DeepMind’s pioneering work with artificial intelligence

By Catherine Gray
Following AI company DeepMind making its AlphaFold program of predictions of protein structures free for researchers, we look back at the company’s growth

DeepMind Technologies is a British artificial intelligence (AI) company that is dedicated to accelerating the industry with an interdisciplinary approach. It brings together new ideas and advances in machine learning, neuroscience, engineering, mathematics, simulation and computing infrastructure.

2010 - Founding

The company was founded by Demis Hassabis, Shane Legg and Mustafa Suleyman in 2010. 

Hassabis, Legg and Suleyman began working on AI technology by teaching it how to play old games from the seventies and eighties. Their goal with this technology was to create a general-purpose AI that can be useful and effective for almost anything.

2011-2013 - Early investment and research

One year after its founding, Horizon Ventures and Founders Fund invested in the company. 

2013 saw DeepMind publish research on an AI system that could surpass human abilities in games such as Pong, Breakout and Enduro.

2014-2016 - Google and other achievements

At the start of 2014, Google announced the company had acquired DeepMind for $500 million and agreed to take over DeepMind technologies. With Google, DeepMind established an artificial intelligence ethics board.

Later that same year, DeepMind received the “Company of the Year” award from Cambridge Computer Laboratory. It also published research on computer systems that are able to play the board game ‘Go’.

AlphaGo, a computer program developed by DeepMind, beat the European Go champion Fan Hui in 2015. This was the first time an AI defeated a professional Go player. Go is considered much more difficult for computers to win. Due to the high number of possibilities within the game, it is prohibitively difficult for traditional AI methods such as brute force.

With Amazon, Google, Facebook, IBM and Microsoft, in 2016 DeepMind became a founding member of Partnership on AI, an organisation dedicated to the society-AI interface.

In 2016, the company launches a new division called DeepMind Health and acquired a university spinout company with a healthcare app called Hark.

A collaboration between DeepMind and Moorfields Eye Hospital was announced in July 2016. For this collaboration, DeepMind was applied to the analysis of anonymised eye scans, searching for early signs of disease leading to blindness.

Continuing its work in health, in August 2016 a research programme with University College London Hospital was announced. The partnership aimed to develop an algorithm that could automatically differentiate between healthy and cancerous tissue in head and neck areas.

Turning its AI to protein folding in 2016, DeepMind looked to tackle one of the toughest problems in science and developed its AlphaFold platform.

2017-present - DeepMind Health and AlphaFold

DeepMind Health continued its work in 2017 partnering with the Cancer Research UK Centre at Imperial College London.
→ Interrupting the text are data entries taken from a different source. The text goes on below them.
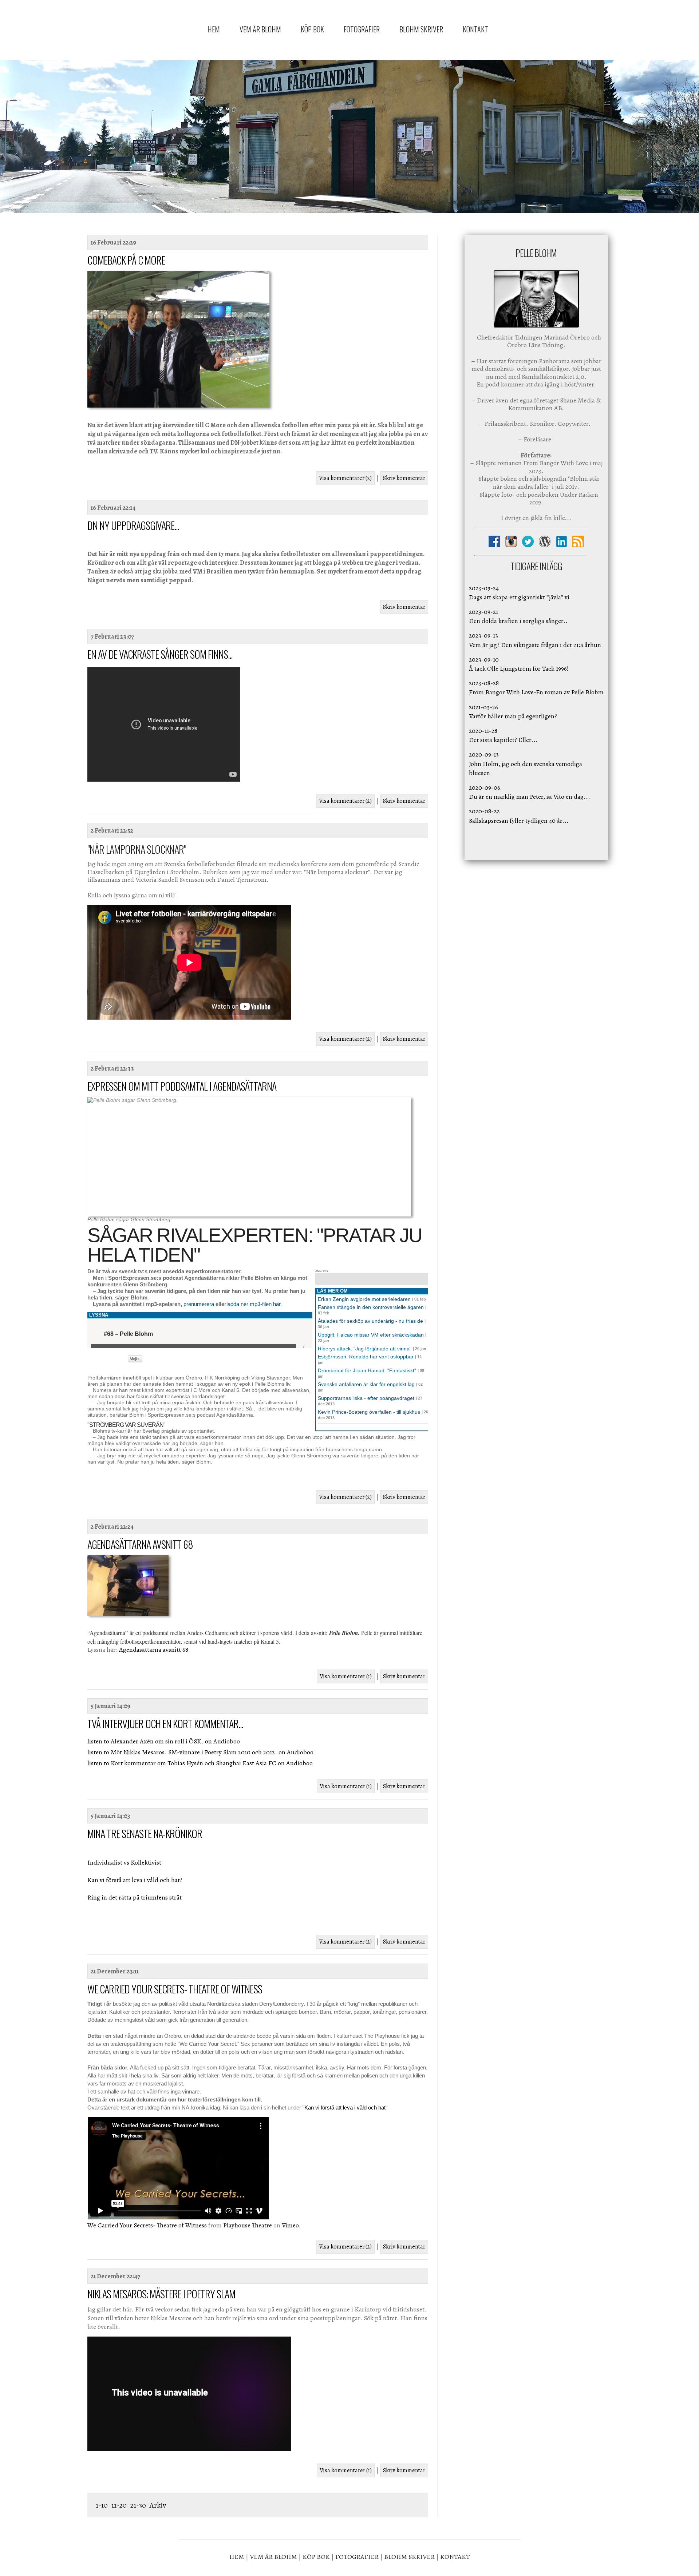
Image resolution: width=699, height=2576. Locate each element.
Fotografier (362, 29)
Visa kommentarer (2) (345, 478)
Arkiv (158, 2505)
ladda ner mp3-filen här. (254, 1304)
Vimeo (290, 2225)
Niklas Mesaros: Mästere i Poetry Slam (161, 2293)
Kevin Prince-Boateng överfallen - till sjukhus (369, 1412)
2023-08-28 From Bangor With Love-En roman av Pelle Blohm (536, 687)
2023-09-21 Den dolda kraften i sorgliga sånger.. (518, 616)
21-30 (138, 2505)
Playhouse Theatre (247, 2225)
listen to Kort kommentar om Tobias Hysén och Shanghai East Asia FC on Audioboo (200, 1763)
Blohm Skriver (421, 29)
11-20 (119, 2505)
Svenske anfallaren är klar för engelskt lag (366, 1384)
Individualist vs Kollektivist (124, 1862)
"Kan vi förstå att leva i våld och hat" (345, 2107)
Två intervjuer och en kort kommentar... (165, 1723)
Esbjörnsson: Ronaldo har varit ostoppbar (366, 1357)
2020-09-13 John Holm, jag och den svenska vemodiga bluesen (525, 763)
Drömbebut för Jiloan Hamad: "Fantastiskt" (367, 1370)
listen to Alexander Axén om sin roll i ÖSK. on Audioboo (163, 1741)
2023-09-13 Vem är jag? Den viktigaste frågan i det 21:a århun (535, 640)
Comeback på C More (126, 260)
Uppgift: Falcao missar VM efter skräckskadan (371, 1335)
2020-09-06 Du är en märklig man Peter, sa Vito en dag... (529, 792)
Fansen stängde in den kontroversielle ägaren (371, 1307)
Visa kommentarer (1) (346, 1676)
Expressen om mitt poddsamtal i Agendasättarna (181, 1086)
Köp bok (312, 29)
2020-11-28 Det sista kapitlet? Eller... (503, 735)
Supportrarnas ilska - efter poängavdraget (366, 1398)
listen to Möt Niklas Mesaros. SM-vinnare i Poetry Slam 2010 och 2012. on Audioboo (200, 1752)
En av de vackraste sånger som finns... (159, 654)
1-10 (102, 2505)
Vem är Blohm (260, 29)
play (95, 1334)
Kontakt (475, 29)
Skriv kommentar (404, 478)
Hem (214, 29)
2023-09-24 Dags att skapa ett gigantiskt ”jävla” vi (519, 593)
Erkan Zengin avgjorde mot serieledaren (364, 1299)
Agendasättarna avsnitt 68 (140, 1544)
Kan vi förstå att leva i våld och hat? (134, 1880)
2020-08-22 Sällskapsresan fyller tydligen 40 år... (519, 816)
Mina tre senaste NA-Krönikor (144, 1833)
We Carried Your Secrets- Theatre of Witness (174, 1988)
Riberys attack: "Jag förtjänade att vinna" (364, 1348)
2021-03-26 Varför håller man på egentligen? (513, 712)
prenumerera (198, 1304)
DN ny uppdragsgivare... (133, 525)
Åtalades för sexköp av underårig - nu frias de (370, 1321)
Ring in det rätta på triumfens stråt (134, 1897)
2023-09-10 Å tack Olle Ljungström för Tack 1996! (519, 664)
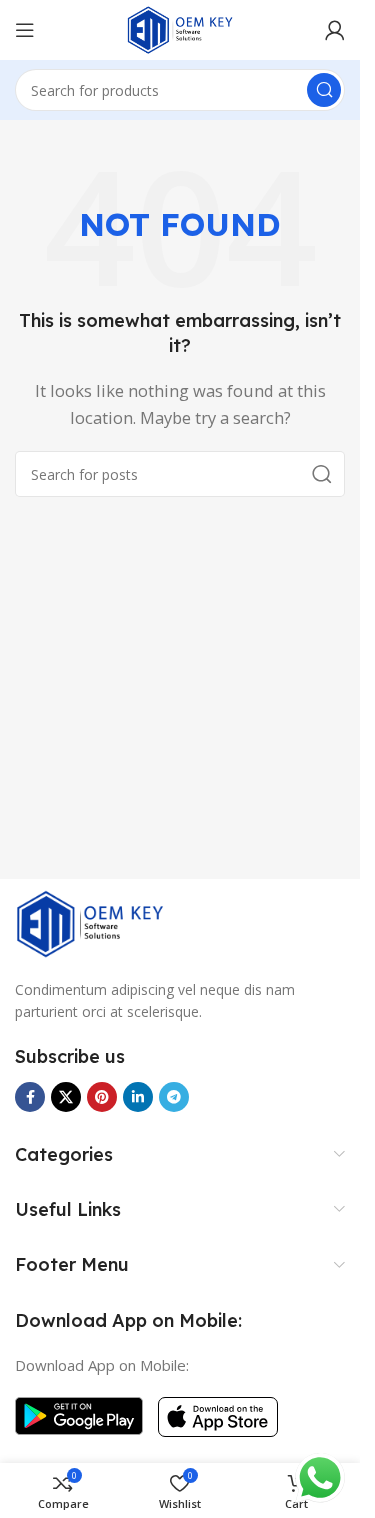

This was to improve breast cancer detection by applying machine learning to mammography.

The company opened a new unit called DeepMind Ethics and Society in 2017. This unit focused on ethical and societal questions raised by artificial intelligence featuring prominent philosopher Nick Bostrom.

During the same year, the company launched a new research team to investigate AI ethics.

DeepMind also released GridWorld, an open-source testbed for evaluating whether an algorithm learns to disable its kill switch or otherwise exhibits certain undesirable behaviours, in 2017.

To support doctors, DeepMind developed an app called Streams in 2018. The app sends alerts to doctors about patients at risk of injury. Towards the end of the same year, DeepMind announced that its health division and the Streams app would be absorbed into Google Health.

2018 also saw DeepMind’s AlphaFold win the 13th Critical Assessment of Techniques for Protein Structure Predictions (CASP) by successfully predicting the most accurate structure for 25 out of 43 proteins.

During the 14th CASP, AlphaFold’s predictions achieved an accuracy score regarded as comparable with lab techniques.

Deepmind published Agent57 in 2020. Agent57 is an AI Agent which surpasses human-level performance on all 57 games of the Atari2600 suite.

In partnership with The European Bioinformatics Institute (EMBL-EBI), DeepMind launched its AlphaFold Protein Structure Database in 2021. This database more than doubled humanity’s accumulated knowledge of high-accuracy protein structures.